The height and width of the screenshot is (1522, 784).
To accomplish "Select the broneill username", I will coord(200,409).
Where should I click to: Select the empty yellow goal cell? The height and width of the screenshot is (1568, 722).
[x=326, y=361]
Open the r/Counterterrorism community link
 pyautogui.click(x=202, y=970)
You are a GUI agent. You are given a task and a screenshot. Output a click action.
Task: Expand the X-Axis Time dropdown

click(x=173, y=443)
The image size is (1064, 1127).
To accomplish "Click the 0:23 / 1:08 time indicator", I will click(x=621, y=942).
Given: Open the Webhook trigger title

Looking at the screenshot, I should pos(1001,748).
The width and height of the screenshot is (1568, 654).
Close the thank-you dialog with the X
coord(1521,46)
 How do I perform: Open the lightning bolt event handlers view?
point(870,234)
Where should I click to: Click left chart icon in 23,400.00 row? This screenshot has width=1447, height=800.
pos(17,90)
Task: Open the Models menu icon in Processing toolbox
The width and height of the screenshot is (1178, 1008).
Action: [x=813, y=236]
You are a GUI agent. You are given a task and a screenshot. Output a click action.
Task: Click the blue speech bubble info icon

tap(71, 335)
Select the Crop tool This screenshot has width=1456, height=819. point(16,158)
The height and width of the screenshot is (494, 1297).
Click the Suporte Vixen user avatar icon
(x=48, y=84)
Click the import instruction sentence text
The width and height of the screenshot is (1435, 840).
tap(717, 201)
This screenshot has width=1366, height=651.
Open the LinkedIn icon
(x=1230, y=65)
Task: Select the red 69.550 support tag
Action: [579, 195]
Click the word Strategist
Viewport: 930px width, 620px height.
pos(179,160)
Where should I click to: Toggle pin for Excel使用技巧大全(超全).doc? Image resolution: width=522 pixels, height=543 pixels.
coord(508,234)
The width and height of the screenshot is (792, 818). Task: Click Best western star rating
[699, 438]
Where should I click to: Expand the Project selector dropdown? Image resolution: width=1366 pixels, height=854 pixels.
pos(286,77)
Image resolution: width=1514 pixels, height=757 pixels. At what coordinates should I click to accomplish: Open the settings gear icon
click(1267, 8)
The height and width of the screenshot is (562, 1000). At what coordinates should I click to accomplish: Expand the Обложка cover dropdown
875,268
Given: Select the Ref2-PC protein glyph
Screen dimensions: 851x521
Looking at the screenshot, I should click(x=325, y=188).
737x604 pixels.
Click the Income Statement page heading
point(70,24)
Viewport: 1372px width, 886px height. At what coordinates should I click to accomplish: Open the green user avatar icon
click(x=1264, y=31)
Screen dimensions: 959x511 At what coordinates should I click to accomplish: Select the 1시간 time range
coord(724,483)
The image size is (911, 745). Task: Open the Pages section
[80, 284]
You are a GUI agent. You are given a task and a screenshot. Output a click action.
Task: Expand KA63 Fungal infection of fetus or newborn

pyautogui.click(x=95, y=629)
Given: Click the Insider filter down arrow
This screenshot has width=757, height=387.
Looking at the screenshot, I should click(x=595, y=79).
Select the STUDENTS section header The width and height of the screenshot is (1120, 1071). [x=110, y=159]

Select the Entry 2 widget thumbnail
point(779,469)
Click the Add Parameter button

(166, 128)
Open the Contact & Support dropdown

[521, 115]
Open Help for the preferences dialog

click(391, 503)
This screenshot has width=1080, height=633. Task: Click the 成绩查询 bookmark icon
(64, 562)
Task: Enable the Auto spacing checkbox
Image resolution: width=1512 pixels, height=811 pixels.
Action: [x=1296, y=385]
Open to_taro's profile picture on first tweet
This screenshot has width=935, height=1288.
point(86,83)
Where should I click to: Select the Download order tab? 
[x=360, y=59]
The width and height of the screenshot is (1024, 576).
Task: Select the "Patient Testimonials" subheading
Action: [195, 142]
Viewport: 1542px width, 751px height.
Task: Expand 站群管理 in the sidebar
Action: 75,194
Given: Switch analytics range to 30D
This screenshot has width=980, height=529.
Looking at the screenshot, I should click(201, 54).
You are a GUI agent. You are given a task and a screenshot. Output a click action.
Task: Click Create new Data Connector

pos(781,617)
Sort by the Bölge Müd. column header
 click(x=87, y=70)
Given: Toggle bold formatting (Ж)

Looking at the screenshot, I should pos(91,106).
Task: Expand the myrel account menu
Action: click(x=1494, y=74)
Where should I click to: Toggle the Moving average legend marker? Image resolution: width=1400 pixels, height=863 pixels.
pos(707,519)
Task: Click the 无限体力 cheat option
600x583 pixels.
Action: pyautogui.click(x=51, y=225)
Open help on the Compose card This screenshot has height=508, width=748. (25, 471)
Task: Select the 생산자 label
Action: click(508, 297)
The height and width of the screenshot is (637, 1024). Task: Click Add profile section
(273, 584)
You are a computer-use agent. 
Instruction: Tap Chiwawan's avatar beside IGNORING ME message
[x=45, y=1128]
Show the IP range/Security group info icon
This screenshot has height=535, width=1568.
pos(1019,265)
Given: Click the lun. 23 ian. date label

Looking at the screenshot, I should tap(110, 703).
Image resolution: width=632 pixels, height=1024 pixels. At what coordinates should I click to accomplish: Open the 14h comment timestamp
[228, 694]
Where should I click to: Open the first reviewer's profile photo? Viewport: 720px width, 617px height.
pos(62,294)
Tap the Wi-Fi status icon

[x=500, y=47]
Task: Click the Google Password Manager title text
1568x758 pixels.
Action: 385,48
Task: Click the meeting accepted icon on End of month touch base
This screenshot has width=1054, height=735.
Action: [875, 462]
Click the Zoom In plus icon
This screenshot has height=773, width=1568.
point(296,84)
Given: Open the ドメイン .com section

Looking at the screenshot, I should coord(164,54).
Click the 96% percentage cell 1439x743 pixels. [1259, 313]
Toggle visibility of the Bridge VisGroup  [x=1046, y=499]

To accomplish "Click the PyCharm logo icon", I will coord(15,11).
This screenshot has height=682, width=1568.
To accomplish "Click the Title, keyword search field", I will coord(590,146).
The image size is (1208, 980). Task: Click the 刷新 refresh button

───

● THE TASK
The answer must be an exact copy of every record above.

● COMPLETED TASK
The height and width of the screenshot is (1522, 784).
To accomplish "Select the broneill username", I will coord(200,409).
Where should I click to: Select the empty yellow goal cell? The height and width of the screenshot is (1568, 722).
[x=326, y=361]
Open the r/Counterterrorism community link
 pyautogui.click(x=202, y=970)
You are a GUI agent. You are given a task and a screenshot. Output a click action.
Task: Expand the X-Axis Time dropdown

click(x=173, y=443)
The image size is (1064, 1127).
To accomplish "Click the 0:23 / 1:08 time indicator", I will click(x=621, y=942).
Given: Open the Webhook trigger title

Looking at the screenshot, I should pos(1001,748).
The width and height of the screenshot is (1568, 654).
Close the thank-you dialog with the X
coord(1521,46)
 How do I perform: Open the lightning bolt event handlers view?
point(870,234)
Where should I click to: Click left chart icon in 23,400.00 row? This screenshot has width=1447, height=800.
pos(17,90)
Task: Open the Models menu icon in Processing toolbox
The width and height of the screenshot is (1178, 1008).
Action: [x=813, y=236]
You are a GUI agent. You are given a task and a screenshot. Output a click action.
Task: Click the blue speech bubble info icon

tap(71, 335)
Select the Crop tool This screenshot has width=1456, height=819. point(16,158)
The height and width of the screenshot is (494, 1297).
Click the Suporte Vixen user avatar icon
(x=48, y=84)
Click the import instruction sentence text
The width and height of the screenshot is (1435, 840).
tap(717, 201)
This screenshot has width=1366, height=651.
Open the LinkedIn icon
(x=1230, y=65)
Task: Select the red 69.550 support tag
Action: [579, 195]
Click the word Strategist
Viewport: 930px width, 620px height.
pos(179,160)
Where should I click to: Toggle pin for Excel使用技巧大全(超全).doc? Image resolution: width=522 pixels, height=543 pixels.
coord(508,234)
The width and height of the screenshot is (792, 818). Task: Click Best western star rating
[699, 438]
Where should I click to: Expand the Project selector dropdown? Image resolution: width=1366 pixels, height=854 pixels.
pos(286,77)
Image resolution: width=1514 pixels, height=757 pixels. At what coordinates should I click to accomplish: Open the settings gear icon
click(1267, 8)
The height and width of the screenshot is (562, 1000). At what coordinates should I click to accomplish: Expand the Обложка cover dropdown
875,268
Given: Select the Ref2-PC protein glyph
Screen dimensions: 851x521
Looking at the screenshot, I should click(x=325, y=188).
737x604 pixels.
Click the Income Statement page heading
point(70,24)
Viewport: 1372px width, 886px height. At what coordinates should I click to accomplish: Open the green user avatar icon
click(x=1264, y=31)
Screen dimensions: 959x511 At what coordinates should I click to accomplish: Select the 1시간 time range
coord(724,483)
The image size is (911, 745). Task: Open the Pages section
[80, 284]
You are a GUI agent. You are given a task and a screenshot. Output a click action.
Task: Expand KA63 Fungal infection of fetus or newborn

pyautogui.click(x=95, y=629)
Given: Click the Insider filter down arrow
This screenshot has width=757, height=387.
Looking at the screenshot, I should click(x=595, y=79).
Select the STUDENTS section header The width and height of the screenshot is (1120, 1071). [x=110, y=159]

Select the Entry 2 widget thumbnail
point(779,469)
Click the Add Parameter button

(166, 128)
Open the Contact & Support dropdown

[521, 115]
Open Help for the preferences dialog

click(391, 503)
This screenshot has width=1080, height=633. Task: Click the 成绩查询 bookmark icon
(64, 562)
Task: Enable the Auto spacing checkbox
Image resolution: width=1512 pixels, height=811 pixels.
Action: [x=1296, y=385]
Open to_taro's profile picture on first tweet
This screenshot has width=935, height=1288.
point(86,83)
Where should I click to: Select the Download order tab? 
[x=360, y=59]
The width and height of the screenshot is (1024, 576).
Task: Select the "Patient Testimonials" subheading
Action: [195, 142]
Viewport: 1542px width, 751px height.
Task: Expand 站群管理 in the sidebar
Action: 75,194
Given: Switch analytics range to 30D
This screenshot has width=980, height=529.
Looking at the screenshot, I should click(201, 54).
You are a GUI agent. You are given a task and a screenshot. Output a click action.
Task: Click Create new Data Connector

pos(781,617)
Sort by the Bölge Müd. column header
 click(x=87, y=70)
Given: Toggle bold formatting (Ж)

Looking at the screenshot, I should pos(91,106).
Task: Expand the myrel account menu
Action: click(x=1494, y=74)
Where should I click to: Toggle the Moving average legend marker? Image resolution: width=1400 pixels, height=863 pixels.
pos(707,519)
Task: Click the 无限体力 cheat option
600x583 pixels.
Action: pyautogui.click(x=51, y=225)
Open help on the Compose card This screenshot has height=508, width=748. (25, 471)
Task: Select the 생산자 label
Action: click(508, 297)
The height and width of the screenshot is (637, 1024). Task: Click Add profile section
(273, 584)
You are a computer-use agent. 
Instruction: Tap Chiwawan's avatar beside IGNORING ME message
[x=45, y=1128]
Show the IP range/Security group info icon
This screenshot has height=535, width=1568.
pos(1019,265)
Given: Click the lun. 23 ian. date label

Looking at the screenshot, I should tap(110, 703).
Image resolution: width=632 pixels, height=1024 pixels. At what coordinates should I click to accomplish: Open the 14h comment timestamp
[228, 694]
Where should I click to: Open the first reviewer's profile photo? Viewport: 720px width, 617px height.
pos(62,294)
Tap the Wi-Fi status icon

[x=500, y=47]
Task: Click the Google Password Manager title text
1568x758 pixels.
Action: 385,48
Task: Click the meeting accepted icon on End of month touch base
This screenshot has width=1054, height=735.
Action: [875, 462]
Click the Zoom In plus icon
This screenshot has height=773, width=1568.
point(296,84)
Given: Open the ドメイン .com section

Looking at the screenshot, I should coord(164,54).
Click the 96% percentage cell 1439x743 pixels. [1259, 313]
Toggle visibility of the Bridge VisGroup  [x=1046, y=499]

To accomplish "Click the PyCharm logo icon", I will coord(15,11).
This screenshot has height=682, width=1568.
To accomplish "Click the Title, keyword search field", I will coord(590,146).
The image size is (1208, 980). Task: Click the 刷新 refresh button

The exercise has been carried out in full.